Item coordinate data:

## START

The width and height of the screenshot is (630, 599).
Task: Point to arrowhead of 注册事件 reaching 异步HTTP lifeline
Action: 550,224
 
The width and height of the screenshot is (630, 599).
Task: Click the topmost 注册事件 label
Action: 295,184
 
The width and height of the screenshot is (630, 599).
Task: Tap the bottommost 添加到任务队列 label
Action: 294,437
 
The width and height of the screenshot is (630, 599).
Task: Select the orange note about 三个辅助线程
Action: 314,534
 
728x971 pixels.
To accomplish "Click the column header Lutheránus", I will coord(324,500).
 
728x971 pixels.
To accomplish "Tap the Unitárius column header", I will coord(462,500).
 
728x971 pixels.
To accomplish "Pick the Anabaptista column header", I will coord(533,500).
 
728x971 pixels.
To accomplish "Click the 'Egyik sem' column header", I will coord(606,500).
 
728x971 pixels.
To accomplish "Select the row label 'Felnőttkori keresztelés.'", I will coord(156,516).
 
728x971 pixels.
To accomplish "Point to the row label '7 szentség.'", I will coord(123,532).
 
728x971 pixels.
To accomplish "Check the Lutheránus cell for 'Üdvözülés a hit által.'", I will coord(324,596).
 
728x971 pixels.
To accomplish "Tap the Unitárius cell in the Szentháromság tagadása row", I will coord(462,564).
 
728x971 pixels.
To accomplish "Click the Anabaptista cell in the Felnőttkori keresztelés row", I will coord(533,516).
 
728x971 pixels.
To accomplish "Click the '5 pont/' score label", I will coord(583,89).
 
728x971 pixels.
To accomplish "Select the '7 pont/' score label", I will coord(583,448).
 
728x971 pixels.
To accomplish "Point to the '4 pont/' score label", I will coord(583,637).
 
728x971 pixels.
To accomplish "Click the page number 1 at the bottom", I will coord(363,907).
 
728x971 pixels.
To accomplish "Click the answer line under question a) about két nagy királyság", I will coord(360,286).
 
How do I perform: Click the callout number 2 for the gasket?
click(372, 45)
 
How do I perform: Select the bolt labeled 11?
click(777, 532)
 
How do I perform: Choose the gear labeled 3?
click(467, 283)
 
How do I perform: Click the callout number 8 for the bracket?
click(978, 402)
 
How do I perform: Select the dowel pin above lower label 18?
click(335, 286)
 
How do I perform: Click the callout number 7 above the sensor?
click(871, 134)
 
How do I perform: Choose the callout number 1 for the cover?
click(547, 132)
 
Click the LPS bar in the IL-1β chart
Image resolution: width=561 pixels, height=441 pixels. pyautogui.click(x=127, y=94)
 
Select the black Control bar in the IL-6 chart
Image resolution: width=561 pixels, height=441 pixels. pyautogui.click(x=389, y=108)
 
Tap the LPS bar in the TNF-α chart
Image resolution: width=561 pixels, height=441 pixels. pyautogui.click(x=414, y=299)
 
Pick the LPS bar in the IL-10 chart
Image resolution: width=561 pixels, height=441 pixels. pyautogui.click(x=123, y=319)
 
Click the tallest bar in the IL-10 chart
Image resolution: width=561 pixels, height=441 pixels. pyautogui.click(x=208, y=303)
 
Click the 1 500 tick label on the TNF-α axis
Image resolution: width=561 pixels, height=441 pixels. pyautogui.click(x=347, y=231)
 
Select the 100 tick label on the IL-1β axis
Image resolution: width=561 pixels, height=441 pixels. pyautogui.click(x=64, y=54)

## END

EXERCISE: Rewrite the data above, starting at the line that contains "How do I perform: Click the callout number 8" and ending at the line that contains "pixels. pyautogui.click(x=127, y=94)", with every click coordinate in the answers multiplied by 0.75 and rounded to a whole number, halves rounded up. Copy all other text and figures on those lines unchanged.

RESULT OF THIS EXERCISE:
How do I perform: Click the callout number 8 for the bracket?
click(734, 302)
 
How do I perform: Select the dowel pin above lower label 18?
click(251, 215)
 
How do I perform: Click the callout number 7 above the sensor?
click(653, 101)
 
How do I perform: Choose the callout number 1 for the cover?
click(410, 99)
 
Click the LPS bar in the IL-1β chart
Image resolution: width=561 pixels, height=441 pixels. pyautogui.click(x=95, y=71)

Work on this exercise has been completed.